Required work: For this exercise, return only the lines in the records below from the one holding "Viewport: 872px width, 542px height." through the one holding "Viewport: 936px width, 525px height.", including both, exactly as they appear and without pictures.

(Collected data entries)
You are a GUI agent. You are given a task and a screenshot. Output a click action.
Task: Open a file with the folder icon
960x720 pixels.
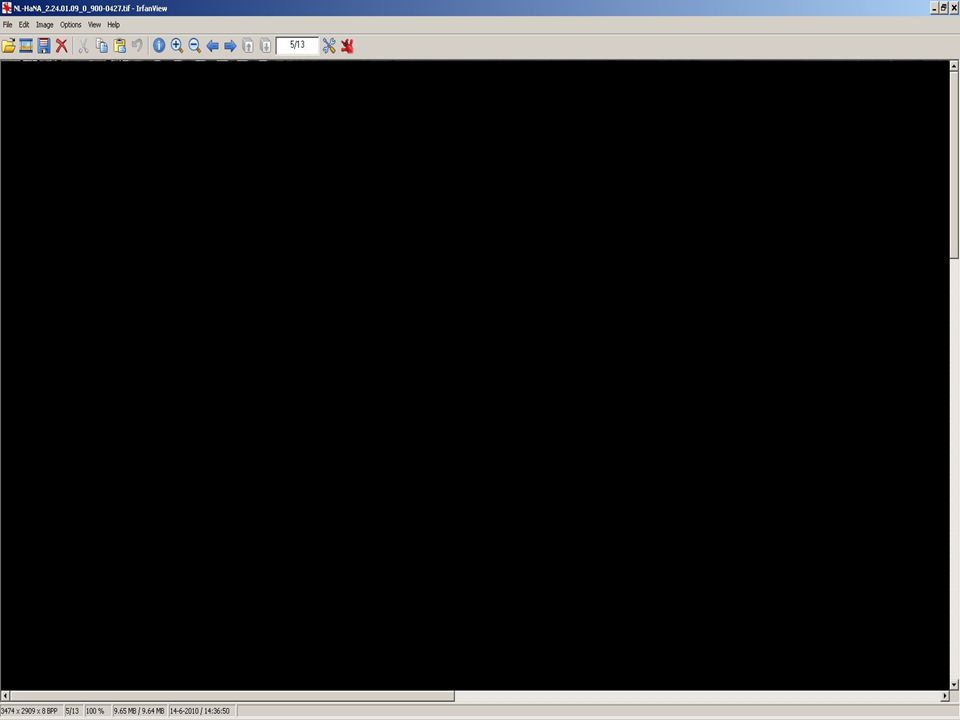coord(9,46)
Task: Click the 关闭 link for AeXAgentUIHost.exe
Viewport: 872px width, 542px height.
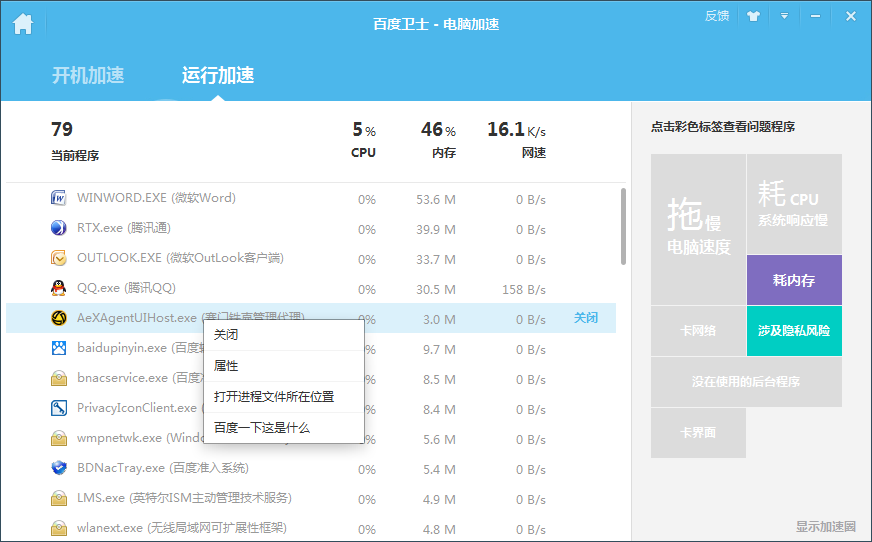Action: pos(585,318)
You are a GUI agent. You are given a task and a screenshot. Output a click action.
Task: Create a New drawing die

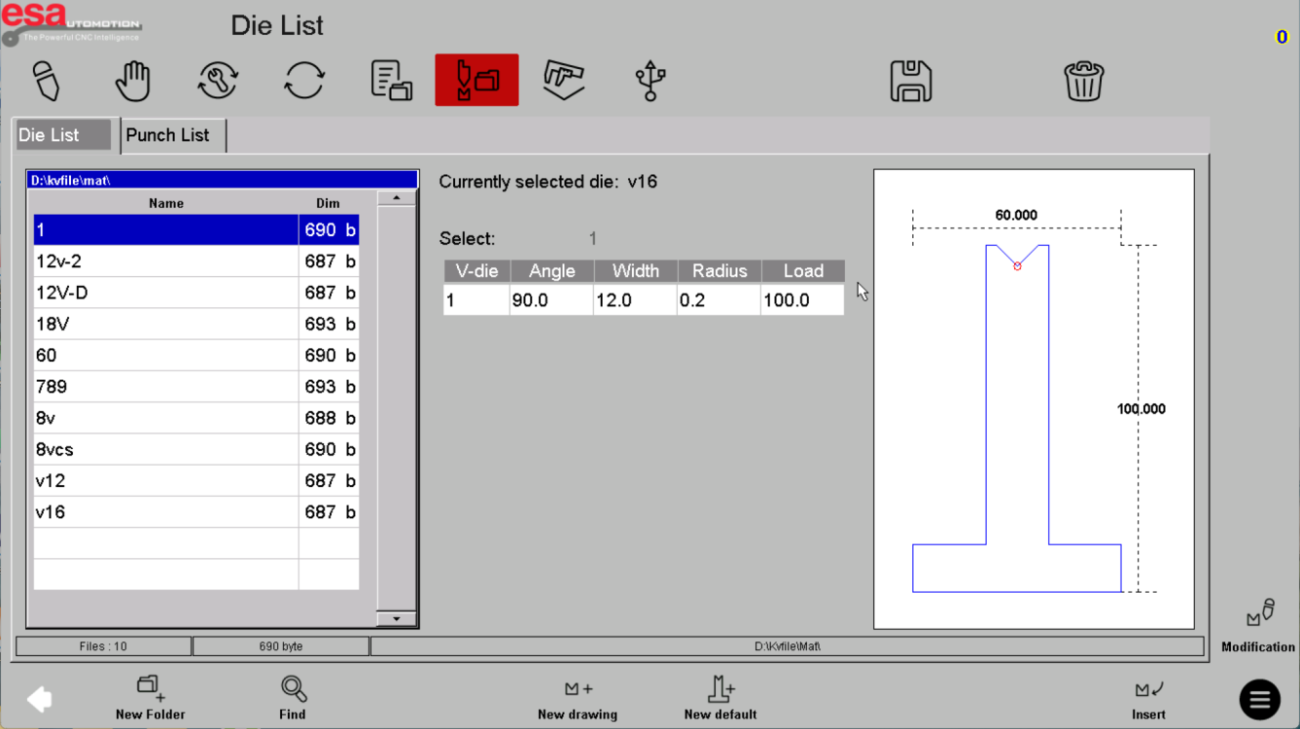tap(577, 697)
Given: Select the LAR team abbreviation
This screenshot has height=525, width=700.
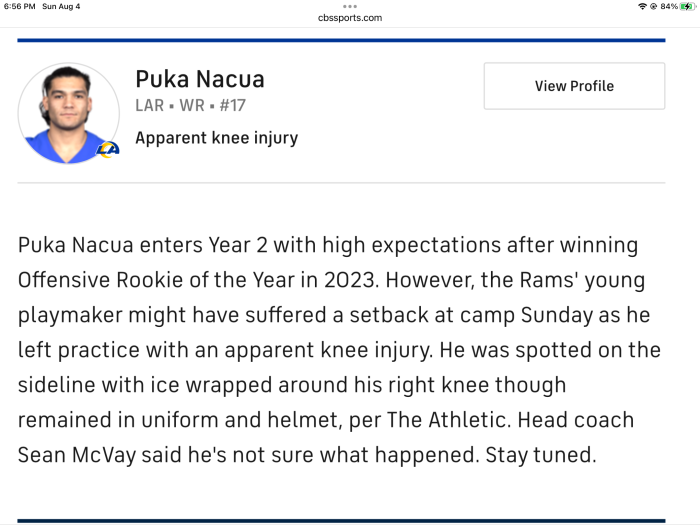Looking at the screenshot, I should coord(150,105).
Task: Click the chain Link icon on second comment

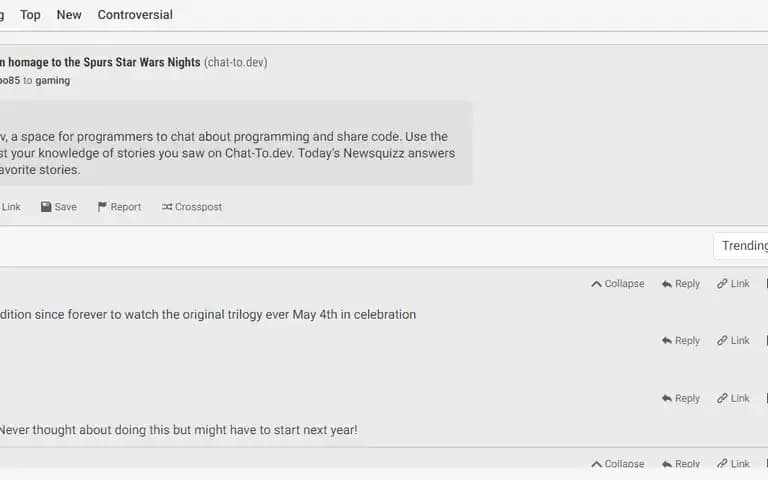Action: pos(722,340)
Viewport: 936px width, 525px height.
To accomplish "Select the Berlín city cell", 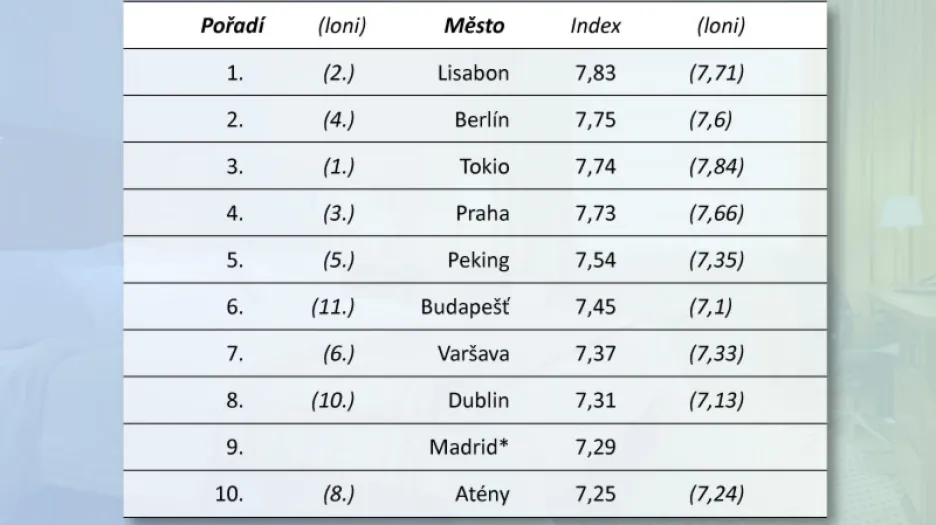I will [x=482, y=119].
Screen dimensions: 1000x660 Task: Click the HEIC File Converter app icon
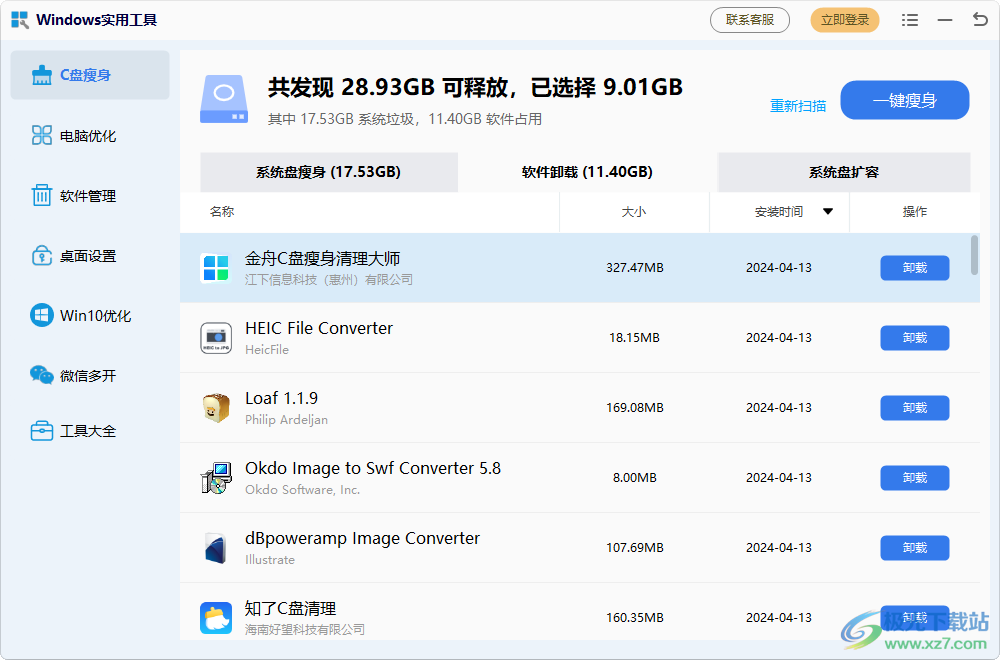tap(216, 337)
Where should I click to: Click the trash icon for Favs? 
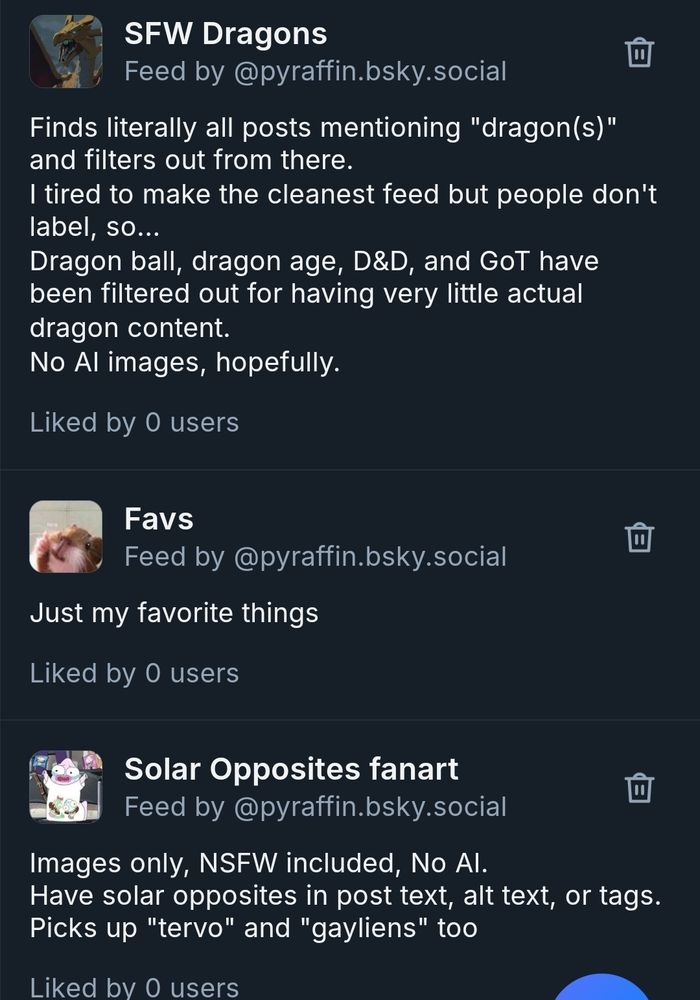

The answer:
Viewport: 872px width, 542px height.
Action: pos(585,318)
You are a GUI agent. You are given a task and a screenshot. Output a click action.
Task: Create a New drawing die

tap(577, 697)
Given: Select the LAR team abbreviation
This screenshot has height=525, width=700.
Looking at the screenshot, I should coord(150,105).
Task: Click the chain Link icon on second comment

Action: pos(722,340)
Viewport: 936px width, 525px height.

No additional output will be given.